Validation and Error Analysis

No extraction technique is complete without quantifying its uncertainty. Compare the extracted S‑parameters against a reference VNA measurement of the same DUT, paying attention to magnitude, phase, and group delay. The error vector magnitude (EVM) provides a single metric. For crucial parameters like S₁₁ near resonance, an error of 0.1 dB or 1° is often targeted. Monte‑Carlo simulations that perturb the raw waveform within its noise floor give a confidence interval for the extracted S‑parameters. Additionally, check that the final model satisfies fundamental constraints: S‑matrices must be causal (Kramers‑Kronig) and passive (eigenvalues of S^HS ≤ 1). Enforcing these properties, for instance through a post‑processing perturbation step, boosts trust in the extracted data for subsequent circuit simulations. A practical validation script might compute the passivity violation and adjust the model slightly to enforce it. For high‑volume production, automated passivity checks can be built into the extraction workflow to flag suspicious results.

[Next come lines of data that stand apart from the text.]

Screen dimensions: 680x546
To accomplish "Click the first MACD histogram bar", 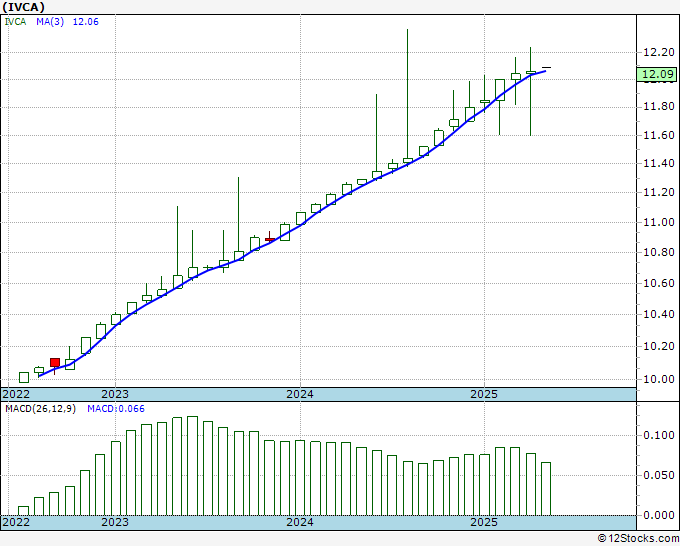I will 24,510.

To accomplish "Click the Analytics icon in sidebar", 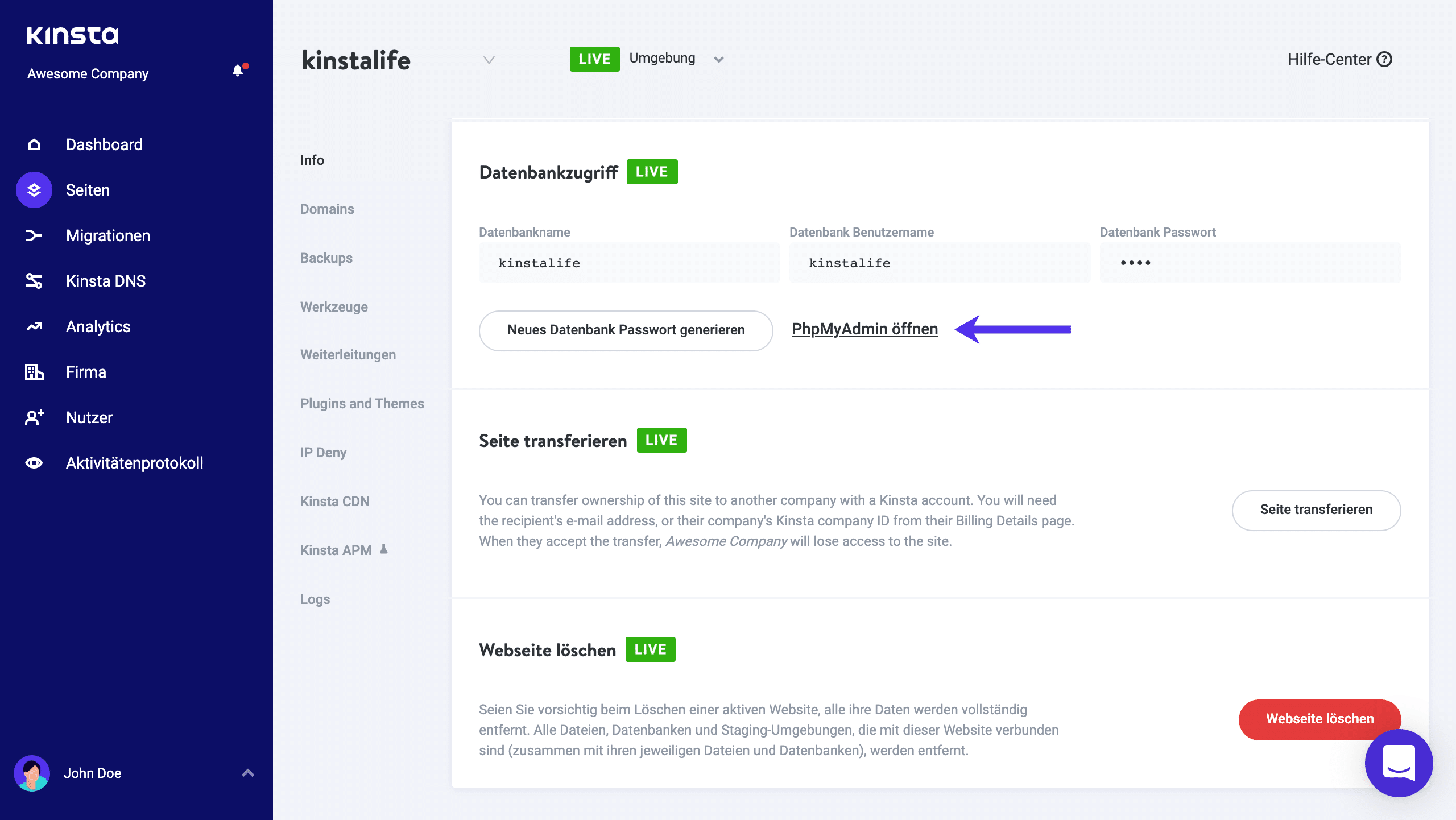I will (x=35, y=326).
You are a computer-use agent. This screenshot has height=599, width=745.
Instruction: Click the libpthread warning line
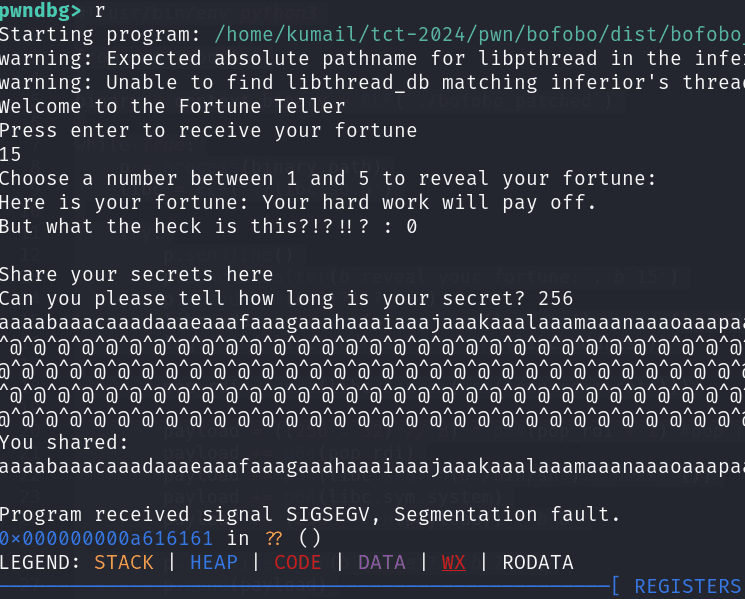tap(372, 59)
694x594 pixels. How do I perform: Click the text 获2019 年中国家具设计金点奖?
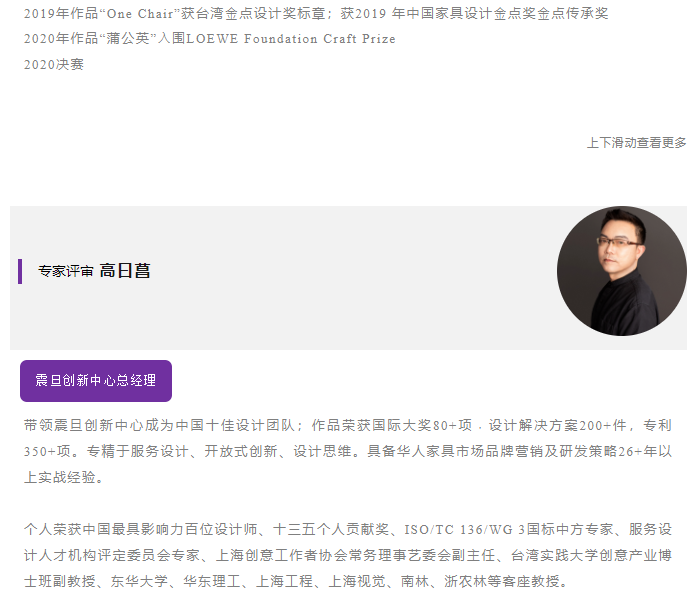pyautogui.click(x=474, y=14)
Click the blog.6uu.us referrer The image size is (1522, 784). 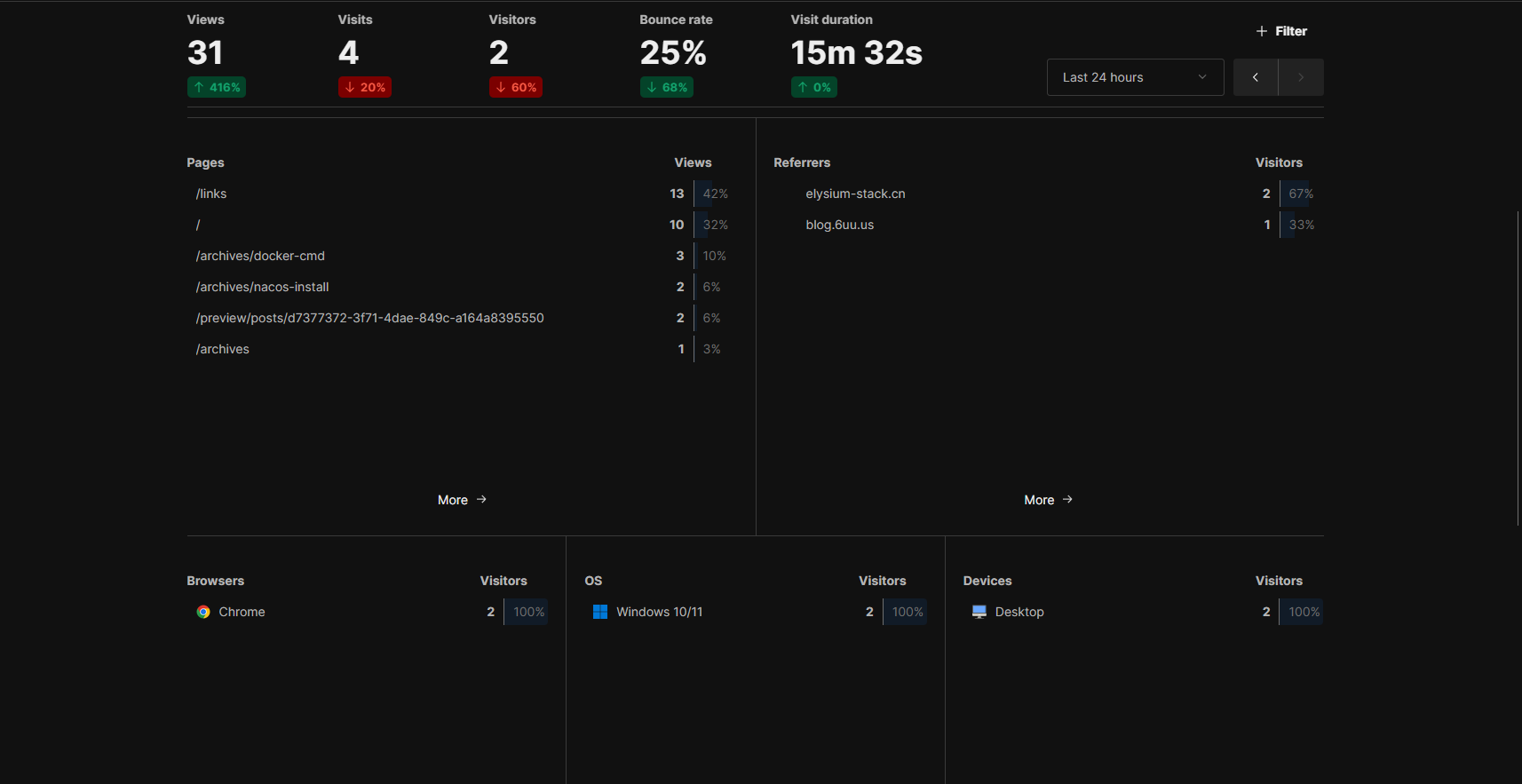click(x=839, y=225)
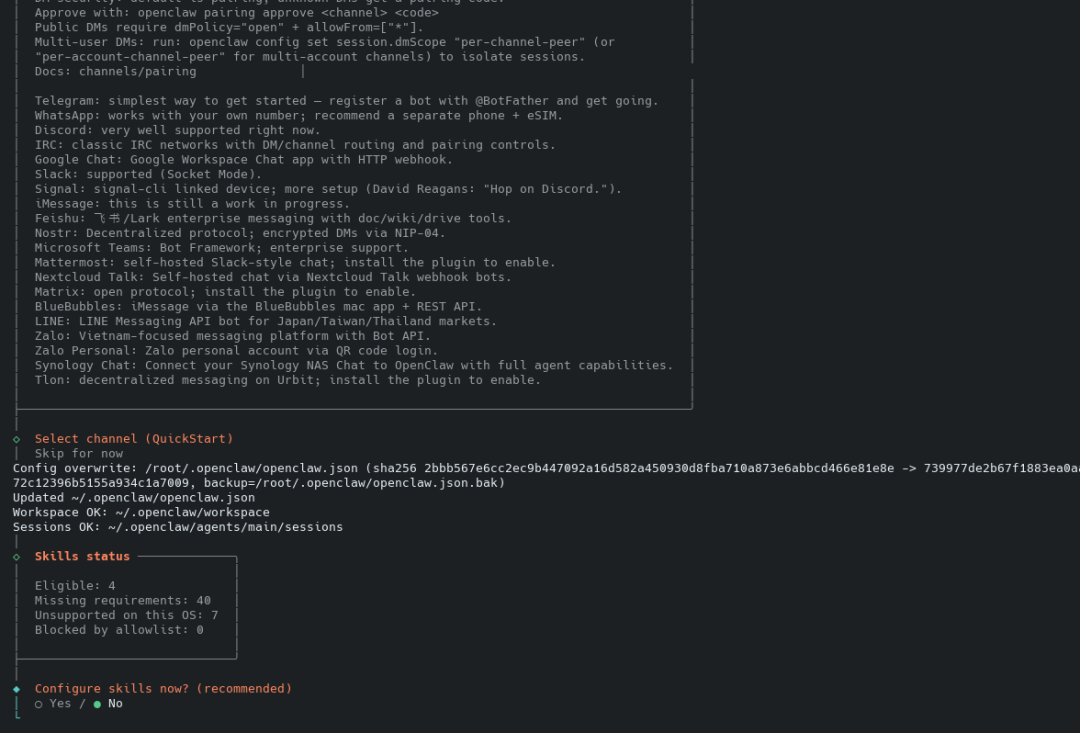Click the Slack (Socket Mode) line
1080x733 pixels.
point(148,174)
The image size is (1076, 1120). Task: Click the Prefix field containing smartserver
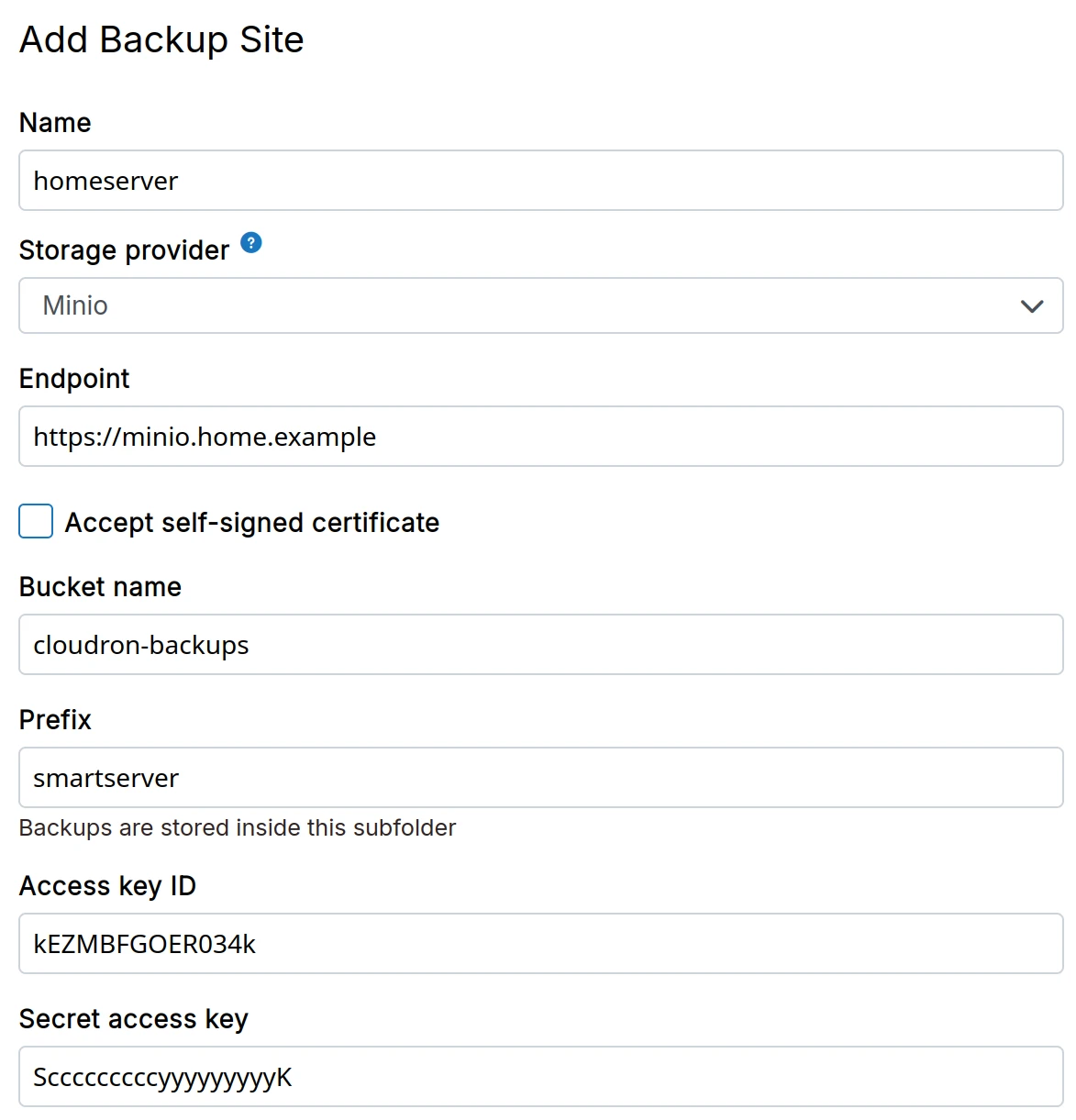[x=540, y=778]
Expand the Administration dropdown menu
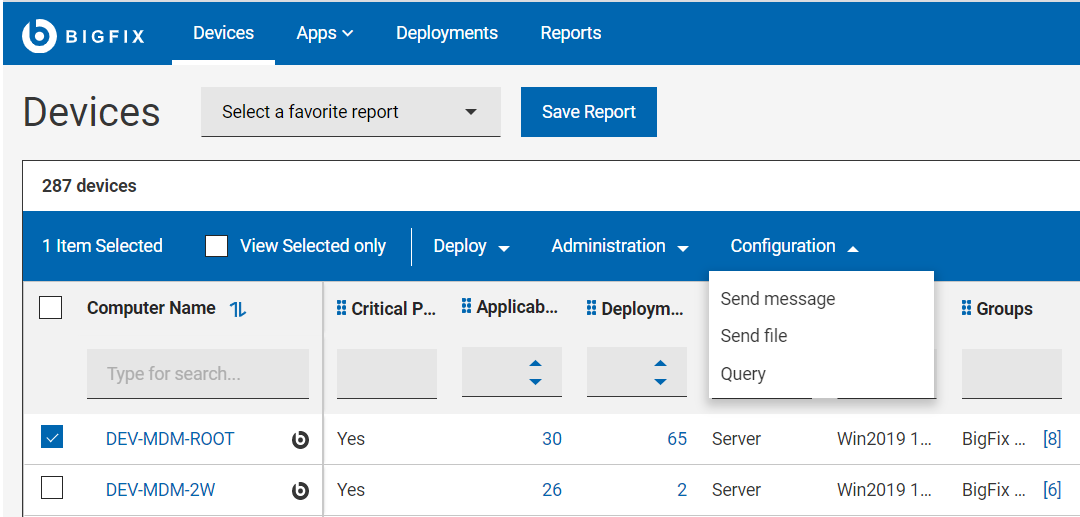The image size is (1080, 517). [x=620, y=246]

Case Study: Extracting S‑Parameters of a High‑Speed Connector

Consider a 40 Gb/s board‑edge connector measured with a 35‑ps rise‑time TDR module and a 20‑GHz sampling oscilloscope. A traditional FT‑based extraction yields S₁₁ that oscillates by ±1.5 dB above 15 GHz due to spectral leakage. Applying a time‑domain Vector Fitting (TD‑VF) with an 18‑pole model reduces the oscillation to ±0.2 dB and matches the reference VNA data up to 25 GHz. The same model accurately predicts differential insertion loss, allowing the signal‑integrity engineer to de‑embed the connector from channel simulations with confidence. This workflow has been validated across multiple connector families and is documented in internal design reviews that reference the TD‑VF method. Further validation included a Monte‑Carlo error analysis showing that less than 0.1 dB uncertainty was introduced by the extraction process at frequencies below 20 GHz, rising to 0.3 dB at 25 GHz due to the limited oscilloscope bandwidth. The total measurement time, including acquisition and post‑processing, was under two minutes, making the approach viable for engineering validation.

Future Directions

Emerging ultra‑wideband applications (110 GHz and beyond) push the limits of both time‑domain instruments and extraction algorithms. Photonic‑assisted sampling and electro‑optic techniques produce time‑domain records with picosecond resolution, but the measurement noise floor is higher than that of a VNA. Hybrid extraction strategies that fuse a few sparse VNA points with high‑resolution TDR data are being explored. Additionally, the growing availability of GPU‑accelerated computing makes real‑time parametric extraction feasible for production line testing. As artificial intelligence matures, we can expect networks that not only extract S‑parameters but also diagnose fixture faults and recommend recalibration. Another promising direction is the use of compressed sensing to reduce the number of required time samples, enabling faster measurements without sacrificing bandwidth. Finally, the integration of these extraction methods directly into oscilloscope firmware could simplify the user experience and reduce the need for offline processing.

Conclusion

Obtaining precise S‑parameters from time‑domain measurements is a challenge that spans signal processing, microwave theory, and computational modeling. While the simple time‑to‑frequency transform remains a useful first pass, it is often inadequate for modern high‑frequency, low‑noise requirements. Advanced techniques—ranging from subspace identification and vector fitting to matrix pencil and learning‑based mappers—overcome the traditional limitations by directly modeling the underlying physics and by introducing robust deconvolution and calibration steps. When implemented with careful attention to acquisition quality, model order selection, and passivity enforcement, these methods deliver S‑parameters that rival direct VNA measurements. As high‑speed digital and RF systems continue to push bandwidths ever higher, mastering these advanced extraction tools will remain a key competency for any engineer working at the interface of time‑domain and frequency‑domain analysis. Investing time in understanding these methods pays off in better design margins and more reliable high‑speed products.